When it comes to siblings, I have a sister and two brothers. Maybe. I feel required to explain that statement.
In the past, I have written several columns that involve my sister. From time to time, I may have innocently and lovingly implied that she is much older than myself, and that she might smell bad.
I have also composed some prose about one of my two brothers. I have referred to him as “the black sheep.” This is due primarily to the inexplicable fact that he is a fan of both the St. Louis Cardinals and the Dallas Cowboys. If given the chance, I’m sure he would have voted for Hitler. Because of these things, I tend to make verbal fun of him. Oh yeah, he’s also kind of short.
And that brings us to my oldest brother, of whom I have never really written. Since he’s not an old smelly girl or possibly a tiny Nazi, he has never really given me a reason to write about him. In fact, except for a mild addiction to anything Iowa Hawkeye-related, he has seems fairly normal. (There are just some secrets that families prefer to remain buried.)
But then came the morning of Thursday, June 11, 2015. My eldest brother and his wife had come to town for a few days to help do some repair and remodeling work on a house that my parents will be moving into. Despite the Iowa Hawkeye impairment, he has always been very handy when it comes to anything that requires handiness.
On his second day of work at the new house, I had come into town from where I work to see how he was doing and if I could be of any assistance to him. When I pulled up, he was on a stepladder out in the garage preparing to hang a new door opener. Dad was sitting on a stool beside him in a supervisory position. Popping in the doorway, asking if I could help, I noticed something different about my brother, but I really couldn’t put my finger on what it was.
My brother, sensing my bewilderment, quietly set his socket wrench down and looked over his glasses directly at me and said, “I might as well get this out of the way and out in the open right now. I broke my glasses last night, and right now I’m wearing a pair of Mom’s.” With that, he stood on the bottom rung of the ladder patiently waiting for my retort.

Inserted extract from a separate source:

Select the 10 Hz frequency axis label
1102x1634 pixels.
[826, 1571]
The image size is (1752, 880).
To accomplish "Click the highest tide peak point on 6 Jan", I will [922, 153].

Not wanting to disappoint him, I calmly and very politely told him, “Wow, those glasses really look good on you! I didn’t know your eyes were so pretty. Plus, those glasses really go well with your blouse.”
He didn’t take the blouse line so well, as he mumbled something and returned to installing the opener. The funniest part was that my mom’s glasses weren’t helping him a bit, and in fact, I think he was getting a headache from not being able to see. And the headache was about to get worse.
Over the next several minutes, I was whipping out every line I could come up with about taking baby steps into the arena of optical cross-dressing. I think Dad was worried that I was going to make him mad enough to pack his tools up and go home. That’s what supervisors worry about.
After about a half hour, my brother’s wife had arrived after a trip from the hardware store with some much-needed supplies. She also had picked up a pair of “manly” reading glasses that she saw on the rack by the cashier. He said thank you, put them on and glared at me with those Bette Davis eyes of his. With that, he figured the hubbub would most likely die down. Yeah, right.
I pretty much let the matter lie until lunch that day, and even then it wasn’t me that brought it up again. No, my sister-in-law ... his wife ... suggested that I write a column about the situation. I said I probably shouldn’t make it public and embarrass him too much. Then she said, “It’s timely. You could compare him wearing your mom’s glasses to the whole Bruce/Caitlyn Jenner thing going on.”
I can still picture my brother staring at his wife, slack-jawed asking, “Why do you say things like that in front of him?” He then looked at me, batting those baby blues, or whatever color his eyes are, and said some not very ladylike things. I think the supervisor was getting nervous again.
Well, I don’t know if this is how Bruce/Caitlyn Jenner got started on his/her current path, but I know I’ll never be able to open that garage door without laughing.
So now I have completed the trifecta. I have written about all of my siblings, or as I like to call them “Old Stinky,” “The Black Sheep,” and “Mrs. Doubtfire.” Thanksgiving should be fun this year.